I dove back into the books one more time looking for a "common thread". It was a frustrating time in my life but I kept at it. Then one day, the light turned on. Even though every trader did things a little differently, they all had one thing in common; technical analysis. Almost without exception, they all used it in their trading. That was a life-changing time for me.


I spent the next six months studying just technical analysis. I read all the books again and finally, it all started to make sense. I opened an account with $5,000 and took it to over $20,000 in about six months. Soon the people that had laughed at me for trading commodities in the first place, started asking me how I was doing. I told them and they wanted me to show them what I was doing.


Almost every night friends would come over and we would sit at the kitchen table, drink coffee, and look at paper charts together. The more I showed them what I had learned the more interested they became. After a few months of this my wife, not so politely, told me that if I was going to teach them I should go get a classroom. That's what I did; I rented a classroom a couple of nights a week at a local college. My friends came, then they begin to bring their friends. This kept going until I had almost 30 people in my "commodities class".


Every week I prepared lessons, had them printed, and handed them out during the classes. Before long, I had almost 200 pages of course material for my "students". Then one night a student told me I should turn all this into a course. That got me thinking so I ask the other students. They all agreed that I should do it. One of them said I should call the course Common Sense Commodities because that's what it was, just a common-sense approach to trading commodities.


I continued to trade and at the same time putting together my first course. Today they would say that it went "viral" but back then it was an "overnight" success.
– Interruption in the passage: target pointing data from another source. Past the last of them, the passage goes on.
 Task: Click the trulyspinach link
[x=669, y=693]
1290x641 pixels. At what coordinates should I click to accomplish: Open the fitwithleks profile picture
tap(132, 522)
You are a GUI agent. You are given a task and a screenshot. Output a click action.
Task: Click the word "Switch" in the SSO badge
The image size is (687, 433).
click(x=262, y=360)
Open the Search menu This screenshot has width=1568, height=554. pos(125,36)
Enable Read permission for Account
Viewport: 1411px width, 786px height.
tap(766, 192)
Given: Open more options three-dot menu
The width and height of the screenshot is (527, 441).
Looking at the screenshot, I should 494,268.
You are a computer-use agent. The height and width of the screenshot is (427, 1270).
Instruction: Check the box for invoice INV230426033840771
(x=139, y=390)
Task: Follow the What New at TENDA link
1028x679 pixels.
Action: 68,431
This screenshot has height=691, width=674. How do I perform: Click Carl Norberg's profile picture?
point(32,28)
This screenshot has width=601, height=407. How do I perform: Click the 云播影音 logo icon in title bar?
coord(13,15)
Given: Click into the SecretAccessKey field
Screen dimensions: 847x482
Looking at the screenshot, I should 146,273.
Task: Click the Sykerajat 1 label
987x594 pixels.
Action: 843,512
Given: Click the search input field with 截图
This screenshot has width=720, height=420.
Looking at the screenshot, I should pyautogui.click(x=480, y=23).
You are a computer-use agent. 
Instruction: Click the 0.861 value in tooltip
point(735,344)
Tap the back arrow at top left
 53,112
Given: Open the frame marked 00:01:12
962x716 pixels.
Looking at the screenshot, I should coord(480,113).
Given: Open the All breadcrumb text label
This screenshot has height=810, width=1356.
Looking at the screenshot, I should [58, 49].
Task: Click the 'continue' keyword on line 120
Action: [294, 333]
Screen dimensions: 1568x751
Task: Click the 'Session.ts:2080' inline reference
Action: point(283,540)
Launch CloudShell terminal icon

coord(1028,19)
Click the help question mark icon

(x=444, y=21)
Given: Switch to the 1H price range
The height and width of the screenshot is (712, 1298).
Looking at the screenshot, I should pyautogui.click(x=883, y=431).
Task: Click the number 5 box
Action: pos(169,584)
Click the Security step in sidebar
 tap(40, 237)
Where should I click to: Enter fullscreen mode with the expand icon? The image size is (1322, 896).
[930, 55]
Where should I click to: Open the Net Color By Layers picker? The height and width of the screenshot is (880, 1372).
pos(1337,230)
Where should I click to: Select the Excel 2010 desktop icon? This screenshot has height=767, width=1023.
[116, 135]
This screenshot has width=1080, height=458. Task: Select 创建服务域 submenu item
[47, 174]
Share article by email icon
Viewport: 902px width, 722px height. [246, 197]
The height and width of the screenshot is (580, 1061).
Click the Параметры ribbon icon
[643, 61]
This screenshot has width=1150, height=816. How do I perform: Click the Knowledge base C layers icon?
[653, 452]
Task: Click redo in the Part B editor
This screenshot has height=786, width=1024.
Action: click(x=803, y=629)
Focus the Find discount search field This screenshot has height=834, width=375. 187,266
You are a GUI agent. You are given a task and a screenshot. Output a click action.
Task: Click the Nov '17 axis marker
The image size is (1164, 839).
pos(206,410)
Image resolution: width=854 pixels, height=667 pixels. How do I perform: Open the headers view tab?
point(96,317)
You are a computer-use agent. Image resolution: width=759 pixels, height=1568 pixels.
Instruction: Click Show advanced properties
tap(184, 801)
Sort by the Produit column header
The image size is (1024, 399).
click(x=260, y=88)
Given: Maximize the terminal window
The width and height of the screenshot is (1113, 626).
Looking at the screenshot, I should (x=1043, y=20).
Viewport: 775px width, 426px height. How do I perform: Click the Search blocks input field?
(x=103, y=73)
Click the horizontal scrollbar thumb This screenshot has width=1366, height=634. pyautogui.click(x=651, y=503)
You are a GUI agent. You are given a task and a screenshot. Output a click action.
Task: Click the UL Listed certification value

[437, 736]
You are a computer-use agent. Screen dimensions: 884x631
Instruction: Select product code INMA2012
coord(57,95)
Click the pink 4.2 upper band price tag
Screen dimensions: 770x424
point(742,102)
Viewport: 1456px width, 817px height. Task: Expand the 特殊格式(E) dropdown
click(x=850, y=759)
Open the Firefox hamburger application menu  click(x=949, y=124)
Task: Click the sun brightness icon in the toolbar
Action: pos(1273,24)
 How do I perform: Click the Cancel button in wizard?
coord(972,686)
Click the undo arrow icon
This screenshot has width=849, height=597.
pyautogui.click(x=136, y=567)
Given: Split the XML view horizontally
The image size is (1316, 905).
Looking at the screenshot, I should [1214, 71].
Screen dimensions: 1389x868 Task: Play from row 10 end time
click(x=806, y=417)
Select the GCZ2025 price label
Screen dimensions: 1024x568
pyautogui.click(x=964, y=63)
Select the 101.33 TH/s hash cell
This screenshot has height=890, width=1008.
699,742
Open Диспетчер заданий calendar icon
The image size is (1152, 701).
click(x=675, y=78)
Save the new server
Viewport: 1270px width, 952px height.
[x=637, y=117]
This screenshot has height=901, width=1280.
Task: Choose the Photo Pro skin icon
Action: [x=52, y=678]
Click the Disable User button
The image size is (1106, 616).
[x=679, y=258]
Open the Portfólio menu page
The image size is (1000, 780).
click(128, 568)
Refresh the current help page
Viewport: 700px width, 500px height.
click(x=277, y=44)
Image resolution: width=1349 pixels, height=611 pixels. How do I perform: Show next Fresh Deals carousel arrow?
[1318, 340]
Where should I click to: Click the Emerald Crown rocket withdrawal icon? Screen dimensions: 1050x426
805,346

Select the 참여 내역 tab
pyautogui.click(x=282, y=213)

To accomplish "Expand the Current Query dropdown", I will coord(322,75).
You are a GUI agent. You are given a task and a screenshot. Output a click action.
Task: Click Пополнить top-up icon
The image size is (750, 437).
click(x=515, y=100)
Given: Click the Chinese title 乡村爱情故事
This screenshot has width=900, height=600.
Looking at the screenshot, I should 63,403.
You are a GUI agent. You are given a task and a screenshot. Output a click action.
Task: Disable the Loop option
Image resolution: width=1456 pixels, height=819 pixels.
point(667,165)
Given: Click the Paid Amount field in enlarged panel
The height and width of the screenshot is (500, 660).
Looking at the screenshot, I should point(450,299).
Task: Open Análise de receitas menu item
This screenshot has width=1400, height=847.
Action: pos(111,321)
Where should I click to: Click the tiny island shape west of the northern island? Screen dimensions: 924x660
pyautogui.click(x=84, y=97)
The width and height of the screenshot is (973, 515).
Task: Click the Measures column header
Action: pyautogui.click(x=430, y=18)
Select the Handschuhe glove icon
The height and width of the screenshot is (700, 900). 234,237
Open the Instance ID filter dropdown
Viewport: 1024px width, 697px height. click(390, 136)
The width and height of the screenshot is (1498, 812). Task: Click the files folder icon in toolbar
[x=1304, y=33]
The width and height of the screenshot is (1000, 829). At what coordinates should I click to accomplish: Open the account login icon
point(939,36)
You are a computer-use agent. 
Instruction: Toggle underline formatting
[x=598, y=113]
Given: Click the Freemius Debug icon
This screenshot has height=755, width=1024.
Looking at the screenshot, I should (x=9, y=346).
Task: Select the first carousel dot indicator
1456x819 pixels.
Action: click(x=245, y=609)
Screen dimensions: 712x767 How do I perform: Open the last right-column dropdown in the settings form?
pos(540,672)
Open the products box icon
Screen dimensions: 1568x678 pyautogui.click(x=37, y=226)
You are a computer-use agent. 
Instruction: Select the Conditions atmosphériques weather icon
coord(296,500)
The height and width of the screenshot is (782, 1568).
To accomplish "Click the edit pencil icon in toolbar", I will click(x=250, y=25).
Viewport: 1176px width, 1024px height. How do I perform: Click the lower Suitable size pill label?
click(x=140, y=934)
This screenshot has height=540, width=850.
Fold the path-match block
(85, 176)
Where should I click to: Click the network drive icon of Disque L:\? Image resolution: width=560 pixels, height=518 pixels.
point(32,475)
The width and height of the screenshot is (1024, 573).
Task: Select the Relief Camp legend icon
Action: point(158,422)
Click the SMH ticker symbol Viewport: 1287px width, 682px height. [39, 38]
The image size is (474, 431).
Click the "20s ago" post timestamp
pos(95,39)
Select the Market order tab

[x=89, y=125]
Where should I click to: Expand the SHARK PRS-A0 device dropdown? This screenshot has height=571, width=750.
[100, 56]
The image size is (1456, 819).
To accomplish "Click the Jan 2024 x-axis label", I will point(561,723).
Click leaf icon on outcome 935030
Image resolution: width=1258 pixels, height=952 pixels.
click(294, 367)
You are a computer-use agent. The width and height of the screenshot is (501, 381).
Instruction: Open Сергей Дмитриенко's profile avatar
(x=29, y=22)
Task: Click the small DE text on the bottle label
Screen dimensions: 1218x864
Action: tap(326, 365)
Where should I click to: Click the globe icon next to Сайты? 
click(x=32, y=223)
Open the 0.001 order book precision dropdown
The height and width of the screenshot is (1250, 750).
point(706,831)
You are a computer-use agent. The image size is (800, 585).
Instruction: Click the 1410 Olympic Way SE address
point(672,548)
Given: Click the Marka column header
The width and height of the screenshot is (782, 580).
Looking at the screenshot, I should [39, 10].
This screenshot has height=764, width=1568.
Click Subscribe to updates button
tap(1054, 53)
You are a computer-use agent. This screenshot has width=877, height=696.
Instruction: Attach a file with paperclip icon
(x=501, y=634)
It wasn't quite overnight counting all the years I put in learning how to trade.


During that time I became a CTA (Commodity Trading Adviser) and was registered with the NFA and CFTC. I began holding seminars in the USA, Canada, England, Russia, Central, and South America.


Well, that was over 20 years ago. Then, I opened my own brokerage firm, Common Sense Capital. It was small, with only a couple of brokers. But my students at least had a broker that understood how they wanted to trade. About 10 years later everything went to electronic trading and most brokers became a thing of the past so I closed it. ​


I finished writing my second course, Common Sense Options and I moved to Boquete, Panama in 2006. I bought a villa in Valle Escondido. I kept trading and started writing again. I wrote some magazine articles and started holding seminars in Panama


In In or around 2001 I started getting really interested in Japanese Candlesticks. To me, they were like a "second opinion" from a very wise old Japanese rice trader.


The more I started to look into Candlesticks the more fascinated I became. It was around that time Candlesticks were becoming common on all trading platforms, including Track-n-Trade.


The only information available about Japanese Candlesticks was from Steve Nison. I purchased everything that Steve had done. Courses (VHS Tapes), Books, Audio Tapes, etc. Thinking back on all this really ages me!


I spent probably the next year learning everything I could about Japanese Candlesticks. They were new, they were fascinating and were the perfect addition to all my technical analysis studies I was doing.


After spending very little time I realized just how valuable they could be. One of the most important discoveries I made was how well Japanese Candlesticks could act as a "leading indicator" as to what the markets might do. Every other indicator I was using was a "lagging indicator".


Lagging indicators show you what the market "DID" and a leading indicator can tell you what the market might "DO". The technical indicators AND price action can help confirm what the Candles were telling you. They work great together and during this course, you are going to see exactly what I'm talking about.